Tuesday, September 13, 2011

Ecclesiology, for class discussion

First, here’s the link to Pius XII's encyclical, Mystici Corporis (1943). Note what he says about the Church being (definition, not description) the mystical Body of Christ.

Second, "What is the Church?" We started with details of the preparatory revelation of the Old Testament, and types of the Church. We looked in the NT for some of the key moments when Christ gives the Church its most powerful gifts. And we've glanced quickly at how those gifts both remain stable and unchanging, and simultaneously can be used very differently, through time (Tradition). From all of this, I suggest three things for your consideration and discussion, to help prepare for next class on 9/24. I hope it’s obvious how these three (mutually enlightening) definitions come out of the OT, NT, and Tradition that we covered in our first two classes.

1. The Church is the New Covenant.
a. Where are the fundamental elements of the Old Covenant in the New (i.e. God, People, Land, Law; sacrifice, revelation, unique mission for the world, unique identifying rituals)?
b. Fit into this the threefold mission (liturgy, proclamation, service).
c. Fit into this the seven virtues (faith, hope, love, prudence, temperance, justice, fortitude).

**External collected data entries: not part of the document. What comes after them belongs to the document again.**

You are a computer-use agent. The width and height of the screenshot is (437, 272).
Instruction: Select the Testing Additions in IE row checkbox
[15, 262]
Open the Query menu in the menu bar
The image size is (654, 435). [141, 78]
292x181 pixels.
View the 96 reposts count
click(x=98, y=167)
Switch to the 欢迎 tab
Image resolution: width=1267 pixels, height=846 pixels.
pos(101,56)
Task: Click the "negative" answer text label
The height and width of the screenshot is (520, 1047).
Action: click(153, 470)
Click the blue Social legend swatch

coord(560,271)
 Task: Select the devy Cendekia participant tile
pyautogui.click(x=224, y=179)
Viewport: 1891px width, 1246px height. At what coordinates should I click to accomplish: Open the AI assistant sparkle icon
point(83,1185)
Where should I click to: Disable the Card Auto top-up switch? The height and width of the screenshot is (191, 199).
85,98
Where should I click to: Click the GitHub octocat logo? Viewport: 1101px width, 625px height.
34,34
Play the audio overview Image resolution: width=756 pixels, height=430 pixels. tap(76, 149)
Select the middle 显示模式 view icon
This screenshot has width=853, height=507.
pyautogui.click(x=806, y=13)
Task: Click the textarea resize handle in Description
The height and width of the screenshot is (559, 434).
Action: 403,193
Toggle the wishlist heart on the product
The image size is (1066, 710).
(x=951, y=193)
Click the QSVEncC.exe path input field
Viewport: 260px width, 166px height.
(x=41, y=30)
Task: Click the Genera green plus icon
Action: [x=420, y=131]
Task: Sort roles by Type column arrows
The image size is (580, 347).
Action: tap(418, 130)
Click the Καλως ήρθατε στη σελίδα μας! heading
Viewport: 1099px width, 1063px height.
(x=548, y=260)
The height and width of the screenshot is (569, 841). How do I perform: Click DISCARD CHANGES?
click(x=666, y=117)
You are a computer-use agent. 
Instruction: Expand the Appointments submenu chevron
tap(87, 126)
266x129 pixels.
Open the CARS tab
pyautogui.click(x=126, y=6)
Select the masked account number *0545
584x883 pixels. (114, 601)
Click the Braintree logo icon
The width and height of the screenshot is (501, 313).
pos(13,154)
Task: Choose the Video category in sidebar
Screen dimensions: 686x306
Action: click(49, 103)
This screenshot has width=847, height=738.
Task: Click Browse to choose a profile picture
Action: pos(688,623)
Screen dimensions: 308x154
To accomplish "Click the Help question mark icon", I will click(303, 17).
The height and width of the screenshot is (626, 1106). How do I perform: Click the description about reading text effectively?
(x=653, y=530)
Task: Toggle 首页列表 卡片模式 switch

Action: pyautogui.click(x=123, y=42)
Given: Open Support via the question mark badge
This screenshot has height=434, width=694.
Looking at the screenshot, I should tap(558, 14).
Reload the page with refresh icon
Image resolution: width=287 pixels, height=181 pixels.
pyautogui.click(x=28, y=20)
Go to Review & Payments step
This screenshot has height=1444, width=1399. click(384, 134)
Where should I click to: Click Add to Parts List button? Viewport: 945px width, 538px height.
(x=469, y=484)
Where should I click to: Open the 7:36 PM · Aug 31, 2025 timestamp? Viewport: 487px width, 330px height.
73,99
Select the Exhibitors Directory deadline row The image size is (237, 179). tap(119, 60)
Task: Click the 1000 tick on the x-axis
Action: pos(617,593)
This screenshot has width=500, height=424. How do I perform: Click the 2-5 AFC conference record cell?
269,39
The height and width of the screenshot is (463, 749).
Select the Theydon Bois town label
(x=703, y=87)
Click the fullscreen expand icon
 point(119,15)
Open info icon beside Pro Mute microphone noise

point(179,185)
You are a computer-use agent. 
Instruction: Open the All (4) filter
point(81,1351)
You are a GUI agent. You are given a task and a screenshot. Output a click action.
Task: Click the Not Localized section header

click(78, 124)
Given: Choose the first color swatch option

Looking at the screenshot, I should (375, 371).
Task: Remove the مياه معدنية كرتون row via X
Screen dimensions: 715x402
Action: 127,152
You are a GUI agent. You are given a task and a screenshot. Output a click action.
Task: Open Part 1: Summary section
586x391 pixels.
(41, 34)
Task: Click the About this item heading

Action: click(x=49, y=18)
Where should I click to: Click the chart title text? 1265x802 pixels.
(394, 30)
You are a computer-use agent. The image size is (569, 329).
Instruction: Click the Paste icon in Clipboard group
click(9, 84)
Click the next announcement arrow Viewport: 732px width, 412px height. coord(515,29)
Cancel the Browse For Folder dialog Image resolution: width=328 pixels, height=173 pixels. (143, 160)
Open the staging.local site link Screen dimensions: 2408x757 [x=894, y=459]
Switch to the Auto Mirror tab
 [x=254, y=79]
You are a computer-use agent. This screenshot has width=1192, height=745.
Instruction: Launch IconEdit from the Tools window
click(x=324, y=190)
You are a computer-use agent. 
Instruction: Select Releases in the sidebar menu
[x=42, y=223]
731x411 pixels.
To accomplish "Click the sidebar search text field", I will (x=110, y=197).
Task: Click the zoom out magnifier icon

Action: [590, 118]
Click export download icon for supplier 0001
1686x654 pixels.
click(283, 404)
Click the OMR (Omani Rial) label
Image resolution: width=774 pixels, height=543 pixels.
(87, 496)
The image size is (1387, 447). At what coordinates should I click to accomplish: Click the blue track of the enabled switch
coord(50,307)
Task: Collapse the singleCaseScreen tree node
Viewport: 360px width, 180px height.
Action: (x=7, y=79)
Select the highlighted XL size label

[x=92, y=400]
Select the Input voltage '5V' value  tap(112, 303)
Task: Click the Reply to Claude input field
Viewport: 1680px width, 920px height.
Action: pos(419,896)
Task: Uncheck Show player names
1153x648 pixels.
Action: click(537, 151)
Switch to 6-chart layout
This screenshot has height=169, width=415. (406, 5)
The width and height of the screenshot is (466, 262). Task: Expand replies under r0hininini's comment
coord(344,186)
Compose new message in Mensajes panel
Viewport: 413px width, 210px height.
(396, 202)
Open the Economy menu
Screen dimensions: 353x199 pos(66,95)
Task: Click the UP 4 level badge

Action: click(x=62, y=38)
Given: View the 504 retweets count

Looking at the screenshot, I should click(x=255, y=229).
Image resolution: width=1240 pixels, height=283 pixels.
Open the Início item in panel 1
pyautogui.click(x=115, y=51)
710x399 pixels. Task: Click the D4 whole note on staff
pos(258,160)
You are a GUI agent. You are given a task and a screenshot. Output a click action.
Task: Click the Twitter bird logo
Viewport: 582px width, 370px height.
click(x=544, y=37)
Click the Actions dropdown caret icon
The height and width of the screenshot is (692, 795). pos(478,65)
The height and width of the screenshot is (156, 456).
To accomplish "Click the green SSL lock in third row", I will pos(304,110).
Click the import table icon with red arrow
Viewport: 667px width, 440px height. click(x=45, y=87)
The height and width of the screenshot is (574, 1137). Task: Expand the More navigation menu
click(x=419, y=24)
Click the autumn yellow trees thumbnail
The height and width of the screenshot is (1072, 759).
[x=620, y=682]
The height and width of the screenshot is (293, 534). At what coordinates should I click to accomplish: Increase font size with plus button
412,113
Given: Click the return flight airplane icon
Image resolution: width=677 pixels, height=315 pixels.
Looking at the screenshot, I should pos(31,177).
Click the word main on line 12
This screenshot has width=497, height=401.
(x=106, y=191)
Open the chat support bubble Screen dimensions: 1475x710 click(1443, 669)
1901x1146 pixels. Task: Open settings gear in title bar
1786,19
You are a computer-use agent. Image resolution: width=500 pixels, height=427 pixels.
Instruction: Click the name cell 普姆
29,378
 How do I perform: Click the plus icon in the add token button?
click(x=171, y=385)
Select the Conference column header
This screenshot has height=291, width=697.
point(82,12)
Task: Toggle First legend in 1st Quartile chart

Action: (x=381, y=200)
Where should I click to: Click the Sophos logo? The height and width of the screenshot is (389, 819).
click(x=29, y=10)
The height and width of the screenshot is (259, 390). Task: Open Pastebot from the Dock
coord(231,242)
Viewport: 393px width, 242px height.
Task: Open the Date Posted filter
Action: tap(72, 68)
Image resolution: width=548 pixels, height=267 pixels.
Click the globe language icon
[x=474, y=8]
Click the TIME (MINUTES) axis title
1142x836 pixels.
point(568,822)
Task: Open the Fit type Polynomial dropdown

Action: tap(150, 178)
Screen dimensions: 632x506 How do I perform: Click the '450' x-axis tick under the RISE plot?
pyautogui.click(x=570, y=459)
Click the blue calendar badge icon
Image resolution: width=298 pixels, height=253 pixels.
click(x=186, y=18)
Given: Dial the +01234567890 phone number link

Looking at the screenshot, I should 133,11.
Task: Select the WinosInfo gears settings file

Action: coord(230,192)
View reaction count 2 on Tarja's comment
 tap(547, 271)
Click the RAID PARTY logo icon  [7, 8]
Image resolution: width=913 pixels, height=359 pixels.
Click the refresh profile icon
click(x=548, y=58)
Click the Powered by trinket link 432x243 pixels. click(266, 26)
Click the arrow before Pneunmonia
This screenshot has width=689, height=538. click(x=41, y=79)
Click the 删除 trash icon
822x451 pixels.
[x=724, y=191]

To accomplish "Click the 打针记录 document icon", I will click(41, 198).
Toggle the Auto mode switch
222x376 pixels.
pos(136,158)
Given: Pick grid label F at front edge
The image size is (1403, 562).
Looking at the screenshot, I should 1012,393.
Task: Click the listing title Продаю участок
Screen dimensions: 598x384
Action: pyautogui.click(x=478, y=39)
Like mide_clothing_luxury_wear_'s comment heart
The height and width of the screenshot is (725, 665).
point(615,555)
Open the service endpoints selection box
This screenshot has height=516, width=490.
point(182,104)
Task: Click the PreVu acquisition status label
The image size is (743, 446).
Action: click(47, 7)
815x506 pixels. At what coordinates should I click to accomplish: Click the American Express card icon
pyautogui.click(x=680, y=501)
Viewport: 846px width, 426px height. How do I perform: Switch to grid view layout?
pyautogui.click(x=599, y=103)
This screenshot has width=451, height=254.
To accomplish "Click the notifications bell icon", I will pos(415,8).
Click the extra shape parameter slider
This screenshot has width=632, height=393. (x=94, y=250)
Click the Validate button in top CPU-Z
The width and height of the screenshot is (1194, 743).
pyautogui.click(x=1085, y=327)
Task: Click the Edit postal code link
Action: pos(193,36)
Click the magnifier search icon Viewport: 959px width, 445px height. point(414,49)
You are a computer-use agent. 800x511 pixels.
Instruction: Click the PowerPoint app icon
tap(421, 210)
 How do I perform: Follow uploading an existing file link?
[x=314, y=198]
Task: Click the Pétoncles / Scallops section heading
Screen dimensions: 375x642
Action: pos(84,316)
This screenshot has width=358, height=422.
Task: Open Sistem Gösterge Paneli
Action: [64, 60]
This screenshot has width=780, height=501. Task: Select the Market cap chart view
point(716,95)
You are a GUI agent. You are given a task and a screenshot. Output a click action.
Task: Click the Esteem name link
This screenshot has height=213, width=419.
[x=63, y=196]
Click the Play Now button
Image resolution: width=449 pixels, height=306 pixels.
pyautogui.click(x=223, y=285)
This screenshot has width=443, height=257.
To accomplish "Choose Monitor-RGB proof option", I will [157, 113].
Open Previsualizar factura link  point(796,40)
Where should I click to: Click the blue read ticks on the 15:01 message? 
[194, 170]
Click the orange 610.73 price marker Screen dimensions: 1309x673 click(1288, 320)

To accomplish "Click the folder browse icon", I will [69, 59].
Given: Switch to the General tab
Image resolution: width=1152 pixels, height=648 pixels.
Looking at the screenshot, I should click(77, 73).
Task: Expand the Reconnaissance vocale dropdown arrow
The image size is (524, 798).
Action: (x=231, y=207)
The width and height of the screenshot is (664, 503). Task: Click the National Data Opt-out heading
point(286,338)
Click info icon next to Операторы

2. The Church is the Body of Christ.
a. How is St. Paul’s language about being the Body of Christ literal (historical, and eschatological, both) and not merely a metaphor?
b. How does our being this Body make us “a perfect and visible society”? What else (more than visible) needs to be added (more on this with Lumen Gentium on 10/8).

3. The Church is the spotless Bride of Christ.
a. Sometimes this is conflated with Covenant, but not necessarily. How do the Gospels and St. Paul use this nuptial identity? (Again, more on this with LG.)
b. How does this relate to traditions of clerical and monastic celibacy? How are celibacy and marriage connected within the Church, and therefore by analogy between Church and Christ?

Discuss!

5 comments:

dbrockhaus said...

Why is it so difficult to answer a seemingly easy question. Have we all not been a part of the church our entire lives?
It has been my experience when I can't puta finger on something is just jump in and see what happens! I get David's comments but can't grasp how to pull them out of writings at the correct time. I see the Church as God's response to the first sin. He has sent the church to us many different ways, shapes and sizes in the old testate.. This was to prepare us ultimately for Christ with salvation as the goal for us. Jesus took the physical, legalistic, ritualistic church and gave it Love, feeling, emotion. Man has spent multiple life times trying to put this to words for all to grasp. Our church, Christ's Church, is both the old church and what I know of the church today.
What is the church? Take the Eucharist, remove all physical awareness , Open your heart and soul to be totally vulnerable. Will that moment reveal a truth of what the church is?
This may get us close to knowing the church,but I still can't. puts words to describe the reality of our Lords church.

drtom12 said...

Love your comments Dennis. It made me aware of how I have seen (or purposefully looked to see) Christ and His church in all of those I encounter, both in my personal and professional life. We all make up the body of Christ from the very rich to the extremely poor (and poverty come in so many forms). what would the world become if we treated each other, every day and in every interaction, as the very body of Christ?

Dan said...

I haven't completed the entire reading yet, but something that stirred in my mind when comparing the Old and the New, is the connection of the 12 tribes with the 12 apostles. How our beloved Bishop is a direct successor of one of those original 12. You may have heard of the Big 10, but this Big 12 "thing" is a little more significant.
Could you say the 12 tibes made up the OT "church". The NT church was carried forth by the 12 Apostles and now includes many tribes and nations and toungues...

dbrockhaus said...

Dan, your thoughts on a Bishop is right on. I never really seen the bishop as a Apostle, but as a leader in a physical sense of today's church as a organization.
The real sense I am getting now is that the role of bishop is only a fraction of who or what they are.
Realizing their role as Apostle gives them much more meaning and illuminates them in Christ's church.

Deacon David said...

Excellent comments! Now take it a step further. The diaconal vocation is a specific sharing in the ministry given by Christ to the Apostles - the same ministry which our bishop still carries out today. What does this imply about how we should prepare for, and carry out, and reflect on our diaconal ministry? This question needs to be part of our contemplation, both before and after ordination.